Zalando: Kampagnensteuerung im Fokus

Zalando setzt stark auf Retail Media, deshalb stehen hier Advertising-KPIs im Mittelpunkt. Wichtige Kennzahlen sind CTR (Click-Through-Rate) und Conversion Rate – sie zeigen, ob Deine Kampagnen die richtige Zielgruppe erreichen. Besonders relevant ist der Pacing Factor, also die Geschwindigkeit, mit der Dein Budget über den Kampagnenzeitraum verbraucht wird. Ein zu schnelles Pacing bedeutet, dass Dir am Monatsende Sichtbarkeit fehlt. Auf Produktebene lohnt sich der Blick auf den Sell-Through-Rate (Abverkaufsrate), um Lagerbestände gezielt zu steuern und Werbebudget sinnvoll einzusetzen.

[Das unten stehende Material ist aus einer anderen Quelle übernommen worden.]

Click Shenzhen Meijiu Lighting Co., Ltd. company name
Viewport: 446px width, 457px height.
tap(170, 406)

eBay: Servicequalität als Wettbewerbsvorteil

eBay ist im Kern ein Preis- und Service-Marktplatz. Für Händler sind deshalb KPIs wie Bewertungsquote und Lieferzeiten entscheidend. Wer das „Top Service“-Logo tragen will, muss exzellente Servicewerte liefern. Daneben solltest Du den Impressions-Share verfolgen – also den Anteil Deiner Produktansichten im Vergleich zu Wettbewerbern. In Kombination mit Conversion Rate und Warenkorbwert ergibt sich ein klares Bild, ob Du nicht nur sichtbar bist, sondern auch kaufentscheidend überzeugst.

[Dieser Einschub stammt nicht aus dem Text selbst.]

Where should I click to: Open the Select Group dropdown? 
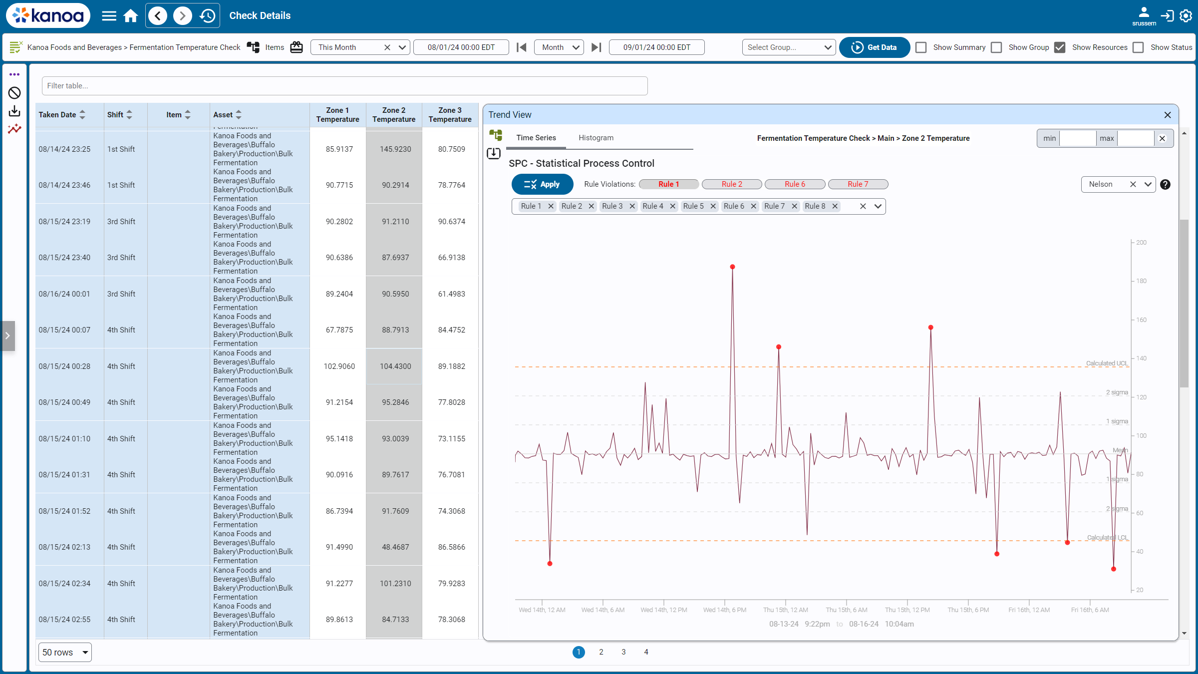click(788, 47)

Plattformübergreifende KPIs: Was überall zählt

Trotz aller Unterschiede gibt es Kennzahlen, die für alle Marktplätze gleichermaßen entscheidend sind. Dazu gehören die Conversion Rate – wie viele Besucher tatsächlich kaufen – sowie der Umsatz pro Artikel als Indikator für Rentabilität. Auch die Retourenquote spielt überall eine zentrale Rolle, da sie nicht nur Margen belastet, sondern auch die Sichtbarkeit auf vielen Plattformen verschlechtern kann. Darüber hinaus solltest Du den Deckungsbeitrag im Auge behalten, um zu prüfen, ob Deine Verkäufe trotz Werbekosten, Retouren und Gebühren profitabel bleiben. Diese Kennzahlen bilden das Fundament, auf dem alle marktplatzspezifischen Analysen aufbauen.

Fazit

Die richtigen KPIs unterscheiden sich je Plattform deutlich. Während Amazon den Spagat zwischen Sichtbarkeit und Profitabilität verlangt, liegt der Fokus bei OTTO auf Datenqualität, bei Zalando auf Kampagnensteuerung und bei eBay auf Service. Wer zusätzlich die universellen KPIs wie Conversion Rate, Retourenquote und Deckungsbeitrag beobachtet, stellt sicher, dass er überall die Basis im Griff hat. Wer seine Plattform-Strategie nach den jeweils entscheidenden Kennzahlen ausrichtet, arbeitet nicht nur datengetrieben, sondern auch wirklich zielgerichtet. So machst Du aus Zahlen messbare Erfolge.